Airflow is not a standard python project. Most of the python projects fall into one of two types - application or library. As described in this StackOverflow question, the decision whether to pin (freeze) dependency versions for a python project depends on the type. For applications, dependencies should be pinned, but for libraries, they should be open.
For applications, pinning the dependencies makes it more stable to install in the future - because new (even transitive) dependencies might cause installation to fail. For libraries - the dependencies should be open to allow several different libraries with the same requirements to be installed at the same time.
The problem is that Apache Airflow is a bit of both - application to install and library to be used when you are developing your own operators and DAGs.
This - seemingly unsolvable - puzzle is solved by having pinned constraints files.
Note
Only pip
installation is officially supported.
While it is possible to install Airflow with tools like poetry or
pip-tools, they do not share the same workflow as
pip
- especially when it comes to constraint vs. requirements management.
Installing via Poetry
or pip-tools
is not currently supported.
There are known issues with bazel
that might lead to circular dependencies when using it to install
Airflow. Please switch to pip
if you encounter such problems. The Bazel
community added support
for cycles in this PR so it might be that
newer versions of bazel
will handle it.
If you wish to install airflow using these tools you should use the constraint files and convert them to appropriate format and workflow that your tool requires.
By default when you install apache-airflow
package - the dependencies are as open as possible while
still allowing the apache-airflow
package to install. This means that the apache-airflow
package
might fail to install when a direct or transitive dependency is released that breaks the installation.
In that case, when installing apache-airflow
, you might need to provide additional constraints (for
example pip install apache-airflow==1.10.2 Werkzeug<1.0.0
)
There are several sets of constraints we keep:
- 'constraints' - these are constraints generated by matching the current airflow version from sources
- and providers that are installed from PyPI. Those are constraints used by the users who want to
install airflow with pip, they are named
constraints-<PYTHON_MAJOR_MINOR_VERSION>.txt
.
- "constraints-source-providers" - these are constraints generated by using providers installed from
current sources. While adding new providers their dependencies might change, so this set of providers
is the current set of the constraints for airflow and providers from the current main sources.

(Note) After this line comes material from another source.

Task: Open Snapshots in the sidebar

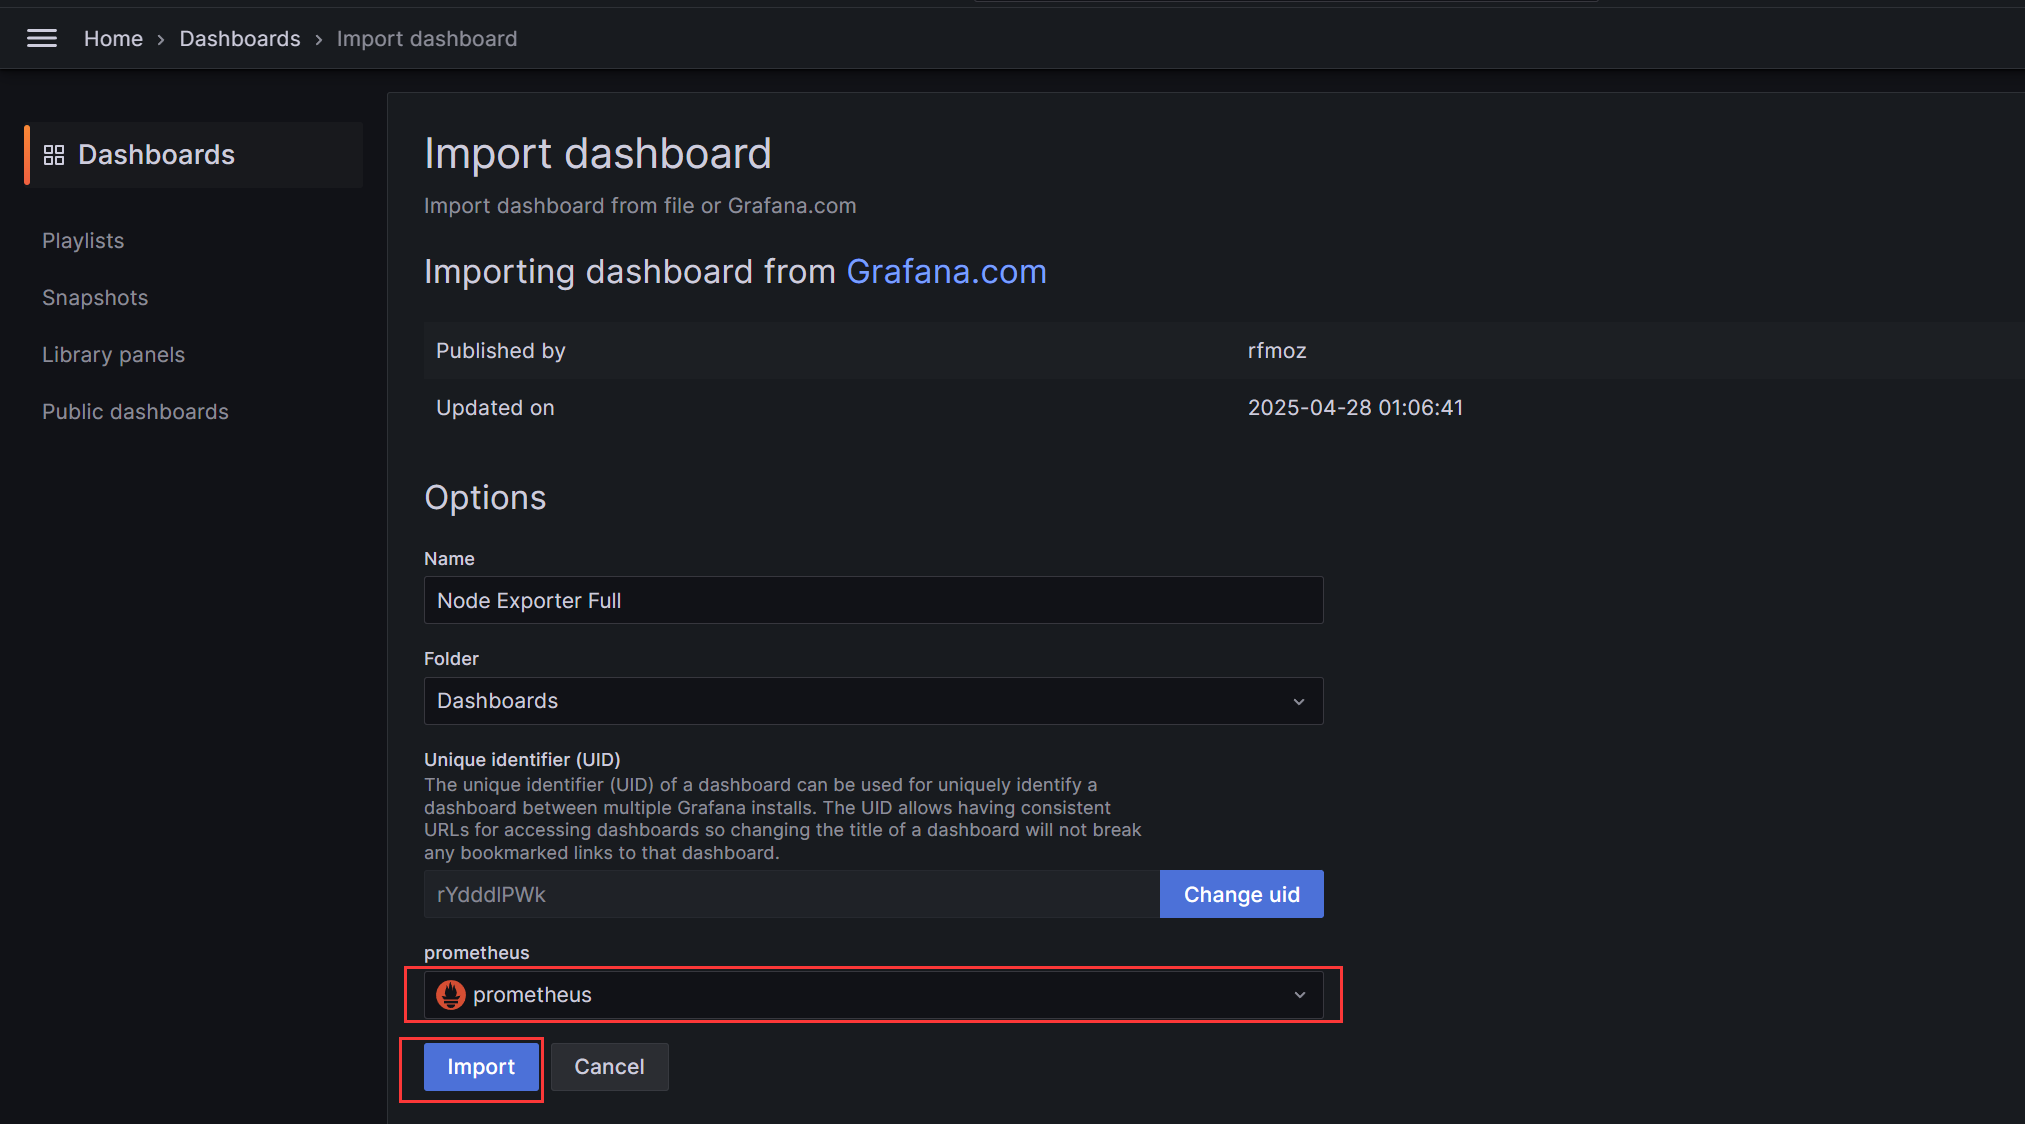Action: click(95, 298)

Those providers are used by CI system to keep "stable" set of constraints. They are named
constraints-source-providers-<PYTHON_MAJOR_MINOR_VERSION>.txt
- "constraints-no-providers" - these are constraints generated from only Apache Airflow, without any
providers. If you want to manage airflow separately and then add providers individually, you can
use them. Those constraints are named
constraints-no-providers-<PYTHON_MAJOR_MINOR_VERSION>.txt
.
The first two can be used as constraints file when installing Apache Airflow in a repeatable way. It can be done from the sources:
from the PyPI package:
pip install "apache-airflow[google,amazon,async]==2.2.5" \
--constraint "https://raw.githubusercontent.com/apache/airflow/constraints-2.2.5/constraints-3.8.txt"
The last one can be used to install Airflow in "minimal" mode - i.e when bare Airflow is installed without extras.

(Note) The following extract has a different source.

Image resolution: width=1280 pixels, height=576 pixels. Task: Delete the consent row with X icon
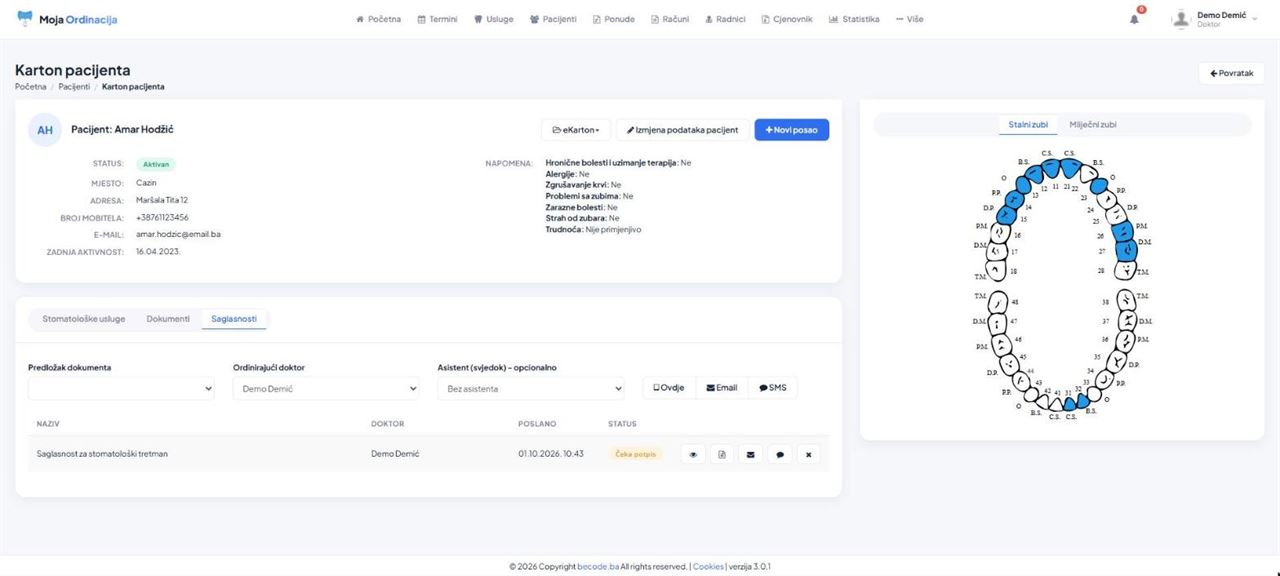pyautogui.click(x=809, y=454)
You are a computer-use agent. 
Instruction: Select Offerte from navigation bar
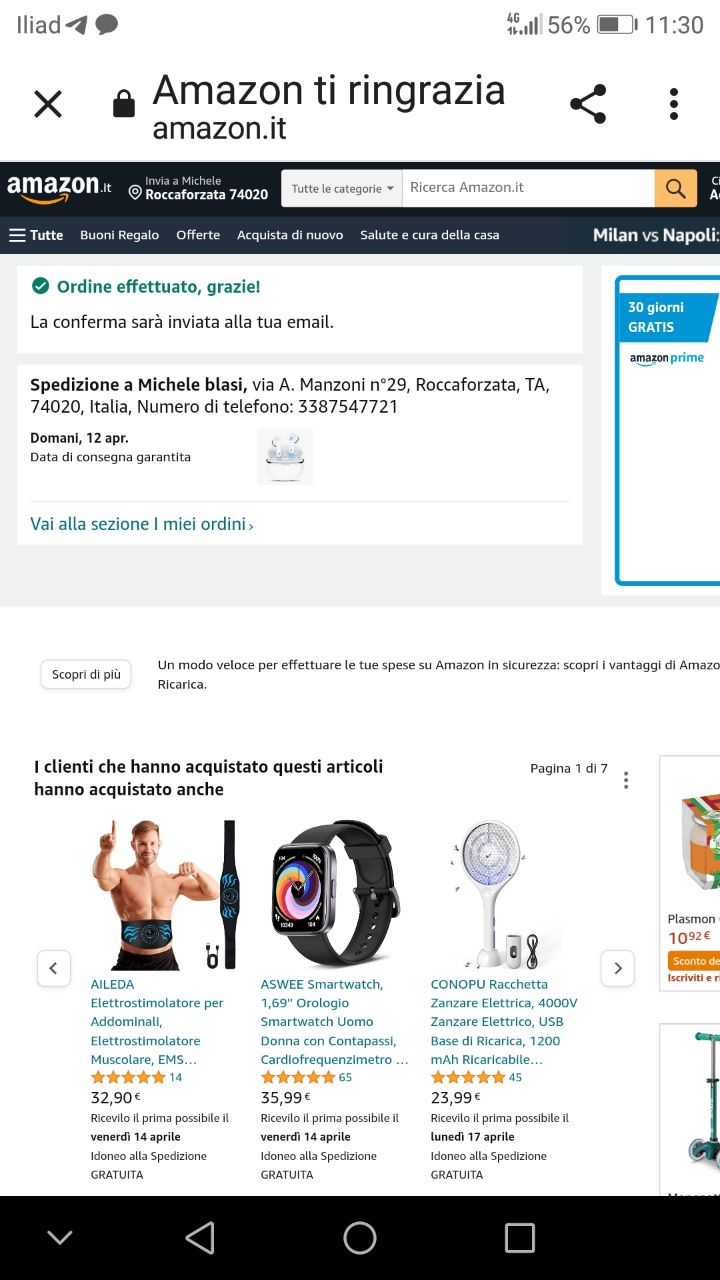[198, 235]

When you install airflow from sources (in editable mode) you should use "constraints-source-providers" instead (this accounts for the case when some providers have not yet been released and have conflicting requirements).
pip install -e ".[devel]" \
--constraint "https://raw.githubusercontent.com/apache/airflow/constraints-main/constraints-source-providers-3.8.txt"

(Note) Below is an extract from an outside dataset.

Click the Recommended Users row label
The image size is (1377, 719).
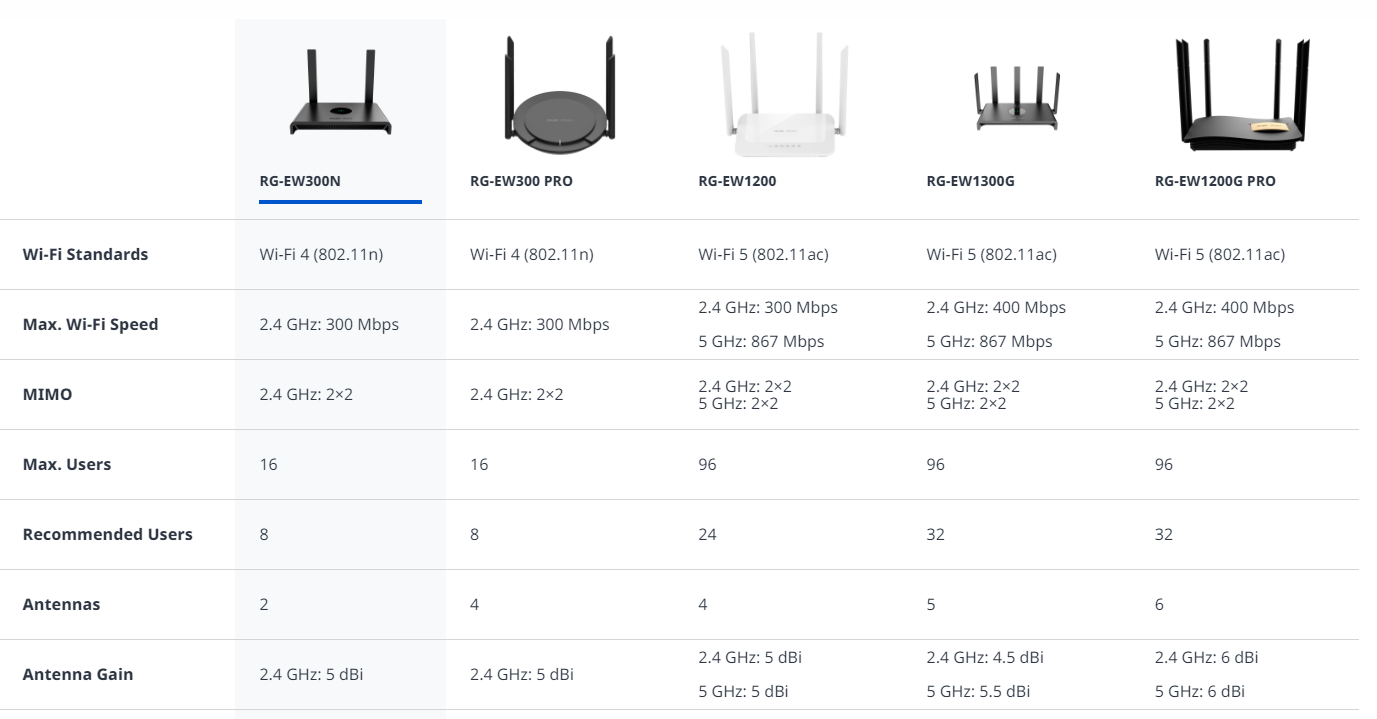(x=107, y=534)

This also works with extras - for example:
pip install ".[ssh]" \
--constraint "https://raw.githubusercontent.com/apache/airflow/constraints-main/constraints-source-providers-3.8.txt"
There are different set of fixed constraint files for different python major/minor versions and you should use the right file for the right python version.
If you want to update just the Airflow dependencies, without paying attention to providers, you can do it
using constraints-no-providers
constraint files as well.
pip install . --upgrade \
--constraint "https://raw.githubusercontent.com/apache/airflow/constraints-main/constraints-no-providers-3.8.txt"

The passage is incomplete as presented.